Oxford. What a strange, little city. But it is also a city that I have had the honour of calling home since October last year. In between the busy patches of Oxford life, I find myself thinking about what this city means to me. Anyone who knows me would know that I have a fascination with places and their meaning (see: my A-Level English Literature coursework, where I waxed lyrical about the importance of places in immigration fiction for nearly 3000 unfortunate words). This means I’ve had many thoughts on the ideas represented by such a highly romanticised and cinematically beautiful city like Oxford. Thus, I present to you, in what will hopefully be less than 3000 words, how I find Oxford to stand for one principal abstraction: distance.
The so-called ‘Oxford bubble’ has been likely thought about by anyone who’s had the privilege of studying here. From the tight-knit college community, to the exclusive and all-consuming Oxford lingo, it’s easy for life to condense into a 500m radius. You wouldn’t believe, after eight weeks at this university, that life exists beyond the SU, Union hacks, collections, bops, formals, and Park End. As one of my friends from home reminded me the other day, “The word JCR means nothing to me.” It is all indeed quite abnormal and distant from the real world.
Is there a benefit to this? The intensive immersion of the University of Oxford demands of its participants a focus and commitment of unique rigour. Writer Hilaire Belloc said of Oxford that “there are few greater temptations on earth than to stay permanently at Oxford in meditation, and to read all the books in the Bodleian.” Whilst I would not go as far as to describe my law degree as akin to meditation, I can understand the appeal. There is a mysterious beauty to dedicating oneself purely to the pursuit of academia, intellectual understanding, and questions of infinite existentialism. In a city like Oxford, with its aesthetic beauty, numerous libraries, and insular quality making it so distant from the outside world, it can indeed be a haven for learning and study of the subjects we all professed to love so much in our personal statements. Maybe the distance isn’t all so bad.
However, this feels to be a very narrow take on the Oxford experience. With the numerous mental health struggles that come with studying at this university, alongside the high cost of living, distance from the real world is a privilege afforded to very few. The dire state an essay crisis can leave you in is not quite as suited to Pinterest as the golden dreaming spires. The heavy workload can onset various health issues which fail to fit into the Romantic’s view of Oxford as a place purely for solitude, study, and escapism.
There’s also the matter of the political distance of Oxford from the real world. When moving here I was expecting, due to the proximity of Oxford to London and its role in producing key political actors, that I would feel more connected to politics than ever before. For such an avid follower of the news (and shamefully an avid X user too) I hoped coming to Oxford would allow me to immerse myself in politics even further. But what I have experienced is truly incongruent with this expectation.

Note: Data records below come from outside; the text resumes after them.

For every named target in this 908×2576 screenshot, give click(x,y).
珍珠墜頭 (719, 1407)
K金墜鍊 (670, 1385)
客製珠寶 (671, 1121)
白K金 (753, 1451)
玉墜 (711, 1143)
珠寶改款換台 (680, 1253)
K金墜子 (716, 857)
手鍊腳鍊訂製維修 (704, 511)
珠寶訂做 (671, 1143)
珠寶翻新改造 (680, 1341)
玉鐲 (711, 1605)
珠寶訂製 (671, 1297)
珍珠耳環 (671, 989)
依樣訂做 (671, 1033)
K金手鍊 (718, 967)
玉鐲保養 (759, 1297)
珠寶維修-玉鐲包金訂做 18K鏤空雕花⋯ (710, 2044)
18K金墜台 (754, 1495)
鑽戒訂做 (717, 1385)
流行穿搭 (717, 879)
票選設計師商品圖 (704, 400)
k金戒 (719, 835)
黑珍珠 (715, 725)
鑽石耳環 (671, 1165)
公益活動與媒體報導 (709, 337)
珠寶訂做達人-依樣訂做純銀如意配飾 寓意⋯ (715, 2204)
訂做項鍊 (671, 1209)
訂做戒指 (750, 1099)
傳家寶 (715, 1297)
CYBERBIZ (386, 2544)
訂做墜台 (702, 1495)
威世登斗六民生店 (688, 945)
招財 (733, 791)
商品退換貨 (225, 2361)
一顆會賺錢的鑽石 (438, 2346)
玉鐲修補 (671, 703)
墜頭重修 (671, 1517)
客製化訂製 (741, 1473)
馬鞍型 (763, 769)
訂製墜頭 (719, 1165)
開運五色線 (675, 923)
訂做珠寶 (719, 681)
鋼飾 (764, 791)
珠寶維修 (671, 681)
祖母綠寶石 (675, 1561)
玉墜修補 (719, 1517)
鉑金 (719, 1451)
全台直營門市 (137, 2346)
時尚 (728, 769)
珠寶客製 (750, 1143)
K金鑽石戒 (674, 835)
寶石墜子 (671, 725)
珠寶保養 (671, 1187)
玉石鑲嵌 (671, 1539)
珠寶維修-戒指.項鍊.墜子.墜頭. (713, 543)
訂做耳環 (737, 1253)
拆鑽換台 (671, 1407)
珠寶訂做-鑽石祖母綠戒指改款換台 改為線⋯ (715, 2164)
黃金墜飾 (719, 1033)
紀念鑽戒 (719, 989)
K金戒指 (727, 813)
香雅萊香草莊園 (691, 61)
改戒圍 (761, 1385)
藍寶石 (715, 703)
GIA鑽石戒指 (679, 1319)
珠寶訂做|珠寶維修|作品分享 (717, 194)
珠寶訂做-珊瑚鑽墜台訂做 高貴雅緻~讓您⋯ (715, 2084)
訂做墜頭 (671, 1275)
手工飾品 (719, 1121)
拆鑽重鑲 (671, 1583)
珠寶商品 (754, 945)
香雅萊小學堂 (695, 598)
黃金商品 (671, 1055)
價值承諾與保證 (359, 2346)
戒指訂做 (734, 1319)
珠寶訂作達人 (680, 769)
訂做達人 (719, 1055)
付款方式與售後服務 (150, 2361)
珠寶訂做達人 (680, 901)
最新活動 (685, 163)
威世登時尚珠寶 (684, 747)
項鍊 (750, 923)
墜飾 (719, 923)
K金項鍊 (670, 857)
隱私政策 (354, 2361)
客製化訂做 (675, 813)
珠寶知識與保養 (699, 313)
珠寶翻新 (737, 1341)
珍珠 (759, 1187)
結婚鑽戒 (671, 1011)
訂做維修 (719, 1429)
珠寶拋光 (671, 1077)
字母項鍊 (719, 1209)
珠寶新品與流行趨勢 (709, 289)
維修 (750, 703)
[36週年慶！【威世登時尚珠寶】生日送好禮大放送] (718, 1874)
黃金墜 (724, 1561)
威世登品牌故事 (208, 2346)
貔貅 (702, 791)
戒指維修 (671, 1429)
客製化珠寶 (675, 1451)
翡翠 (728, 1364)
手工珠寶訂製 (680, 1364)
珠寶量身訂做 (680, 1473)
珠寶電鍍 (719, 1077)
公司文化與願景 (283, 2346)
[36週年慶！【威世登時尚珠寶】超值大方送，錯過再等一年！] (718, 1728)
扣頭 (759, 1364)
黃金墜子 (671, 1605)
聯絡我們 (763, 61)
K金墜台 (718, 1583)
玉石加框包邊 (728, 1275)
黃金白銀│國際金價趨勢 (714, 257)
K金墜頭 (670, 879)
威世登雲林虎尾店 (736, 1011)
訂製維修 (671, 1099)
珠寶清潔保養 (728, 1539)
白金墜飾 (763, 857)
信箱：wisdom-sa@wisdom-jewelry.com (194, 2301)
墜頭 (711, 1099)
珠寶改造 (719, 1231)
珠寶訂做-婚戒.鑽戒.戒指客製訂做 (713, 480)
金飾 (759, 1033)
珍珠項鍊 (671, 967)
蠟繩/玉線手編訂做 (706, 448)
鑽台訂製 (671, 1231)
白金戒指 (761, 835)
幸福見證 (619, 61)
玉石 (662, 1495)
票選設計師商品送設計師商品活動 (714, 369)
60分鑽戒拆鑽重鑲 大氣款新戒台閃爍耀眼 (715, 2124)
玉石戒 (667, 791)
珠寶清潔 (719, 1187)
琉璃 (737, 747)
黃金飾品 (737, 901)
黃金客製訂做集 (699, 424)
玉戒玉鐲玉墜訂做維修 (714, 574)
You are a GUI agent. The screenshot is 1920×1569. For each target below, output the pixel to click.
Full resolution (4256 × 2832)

As Matthew Parris described in his review of Chums by Simon Kuper, there appears to be a “smirking Oxford insinuation that politics is all just a game.” To me, and anyone interested in politics in a serious way, it is not and can never be a game if the body politic is to have any health. However, the attitude that political issues are a game or a purely theoretical exercise with absolutely no real-world consequences pervades the Oxford political culture. I have experienced this when meeting some students of PPE (which may be due more to the way the course is taught than the individuals themselves) as well as in the debates held by Oxford Union hacks. This attitude must come, at least in part, from distance. There is no denying (despite steps made to improve access) that the University remains deeply privileged in comparison to the rest of the country. For highly privileged individuals, it seems a natural jump in logic to treat politics as a realm filled with issues that simply do not affect you. Maybe I’m just looking in the wrong places or maybe this school of thought imposes itself on you even if you do not seek it within this city. Regardless, it seems distance from the outside world makes the political discourse at Oxford suffer for the worse.
The train journey away from Oxford at the start of the vac is bittersweet for me. It represents a departure from the world I’ve come to love: the friends I can call family and the degree that excites me just as much as it scares me. Yet it’s also a much-needed jolt back into the swing of the world around me: a reminder that the outside world continues on during those eight weeks without a single care for the insular Oxford experience. I’m reminded of this quote from Babel, a beautiful book by R.F. Kuang. It relates an old and fantastical version of Oxford that also captures the feelings of many contemporary Oxford students. She writes of the characters that
They became what they’d aspired to be since their first year – aloof, brilliant, and fatigued to the bone. They were miserable. They slept and ate too little, read too much, and fell completely out of touch with matters outside Oxford or Babel. They ignored the life of the world; they lived only the life of the mind. They adored it.
My love for this city will always be punctured by the pain of its harmful distance and, in the end, these two conflicting emotions are forced to coincide within me: such is the inherently contradictory nature of this university.